Seriously: I can’t take it anymore. I really don’t know how to say something like this, but I need closure.

I killed Classical Music. That’s right; just me. No accomplices. Hahahaha! And here’s how …

[sitcom-style dream sequence transition, distant saxophone]

Rain caught and held the reflection of red neon; the innocent night street looked washed in blood. Halfway through my third double bourbon I realized I had forgotten something a third-and-an-eighth-of-the-way through my second. I stared at the spattered greasy window, aching for a view; with flabby, twitchy fingers I played a forgotten melody on the chipped edge of my highball glass, and dug in my memory for the last comforting remnant of loss.

“History,” I growled, and knocked my glass over, spilling ice, liquor, dispersing the smoke and mirrors of self-destruction. I was not trucking in abstractions; History was the name of the bartender.

He came by ineluctably. “Spilled your drink again, did you? … You spilled your drink.”

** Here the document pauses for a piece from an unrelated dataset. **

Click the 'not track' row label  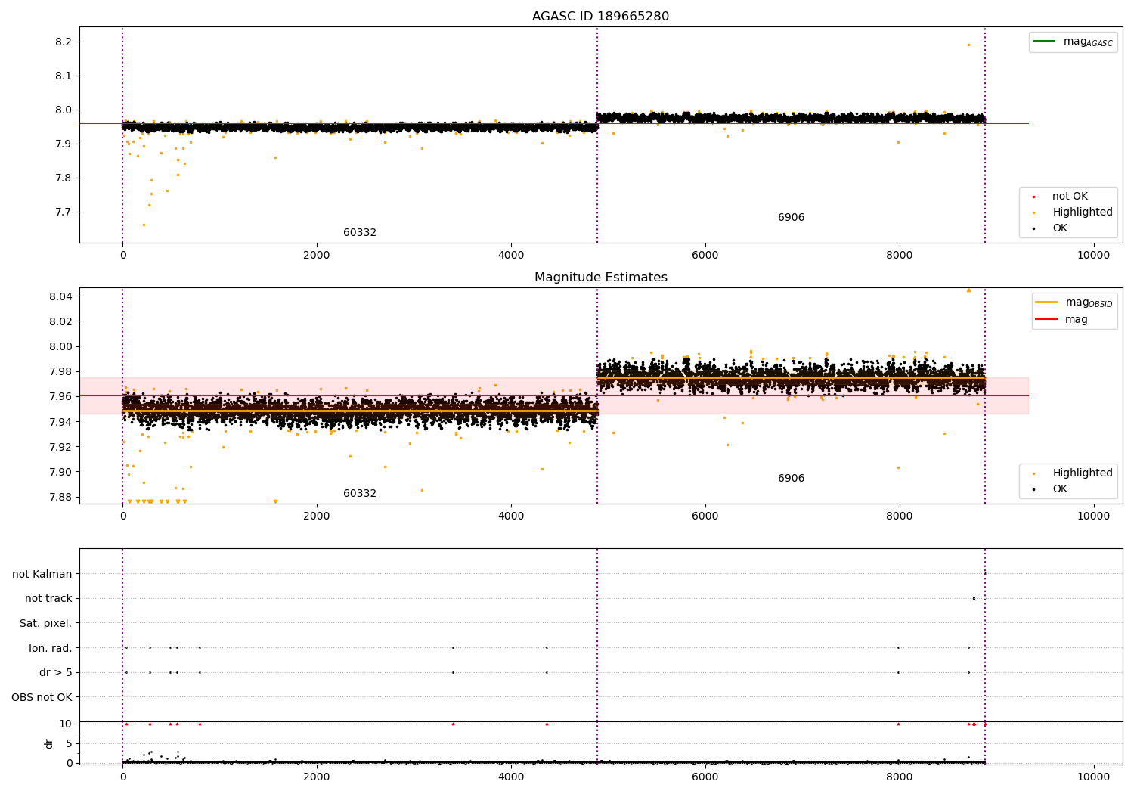pos(48,599)
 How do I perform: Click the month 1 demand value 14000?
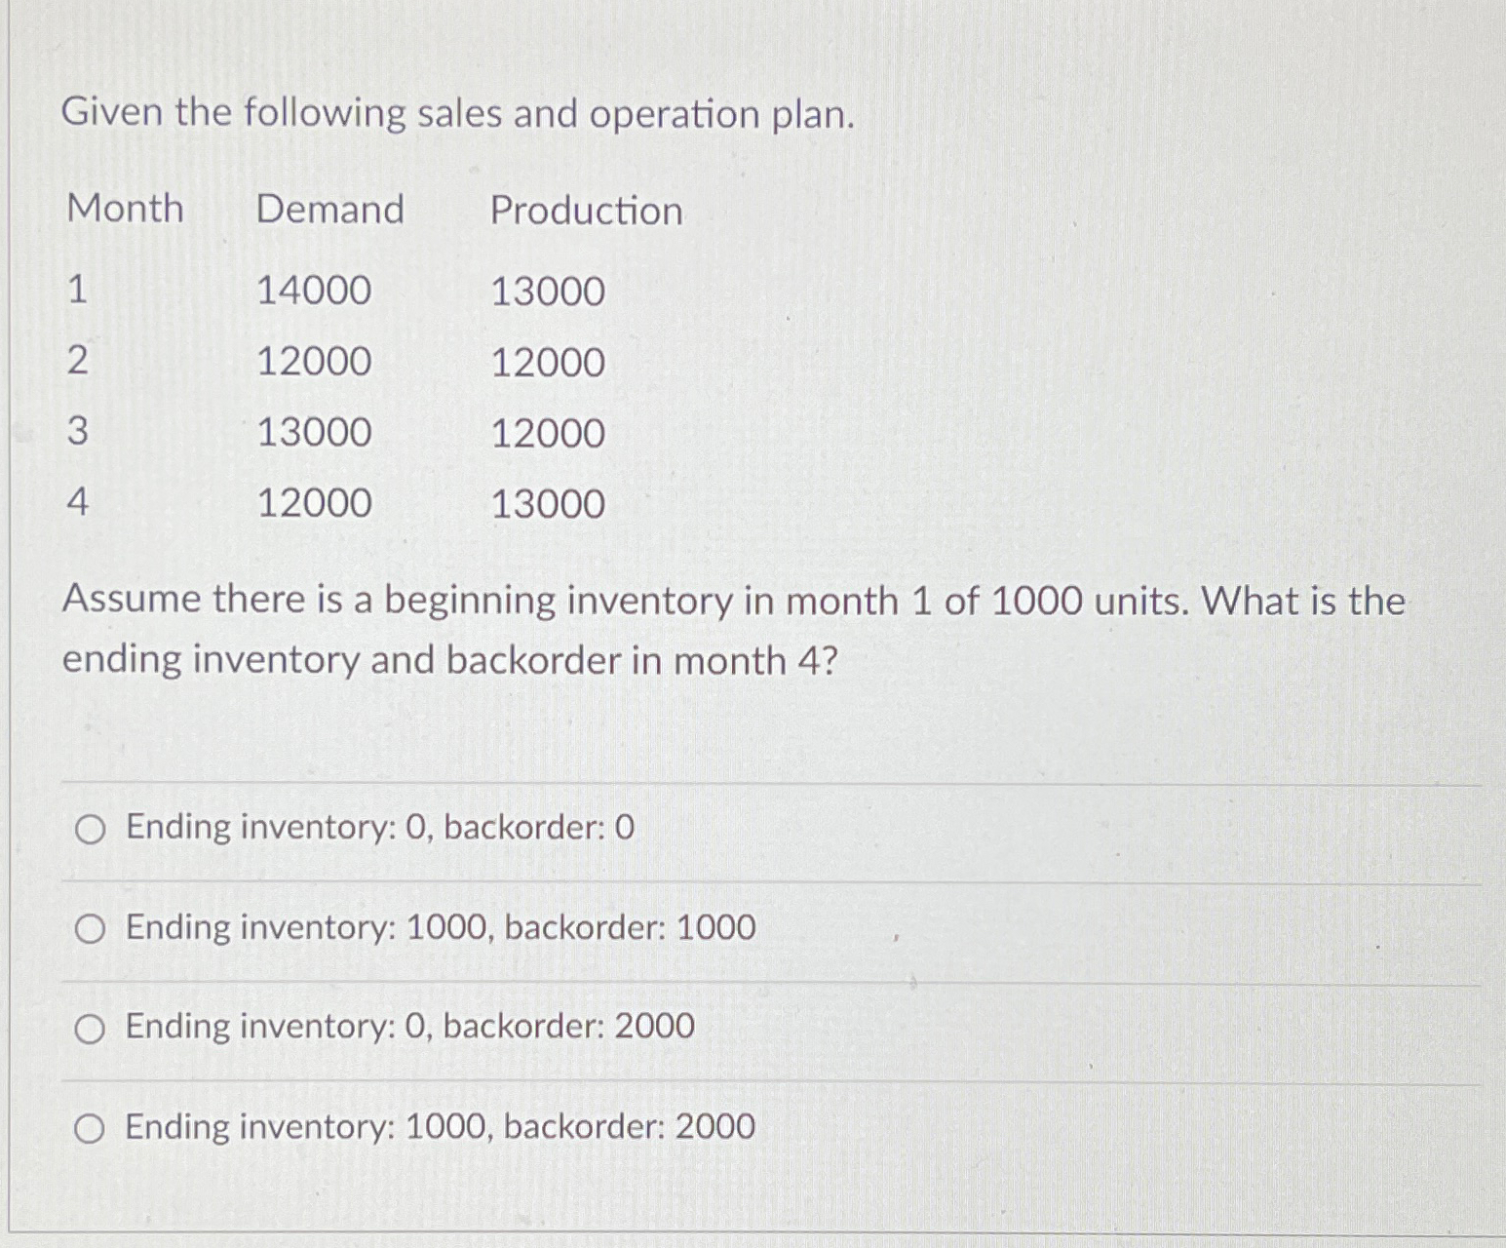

History tended to repeat himself. It was something you got used to. “Another bourbon,” I said, grimacing.

“Those who don’t learn from their mistakes,” he murmured. But he filled my glass with fresh ice and let another healthy finger of poison drizzle over it, and I listened to the ice crackle and the rain whip against the window, and just at that moment four miserable pitches yawned out of the sullied night:


Those four fateful notes were what I had forgotten, the four voices of my inner Gesualdo madrigal, the horsemen of my Apocalypse, through-composed and yet monotonous, not quite repeating and never explaining the eternal, haunting, profound-yet-superficial madrigalisms of my subtexted so-called life … The four notes, I yearned to know what to call them, if I ran across them in a deserted alley. Were they the dominant of a dominant? A predominant? Some sort of modified two chord? And for God’s sake which of the notes was a dissonance and which a consonance and if we couldn’t answer that, if there was no kind of moral-contrapuntal-tonal framework, how was I, or any of us, going to go on?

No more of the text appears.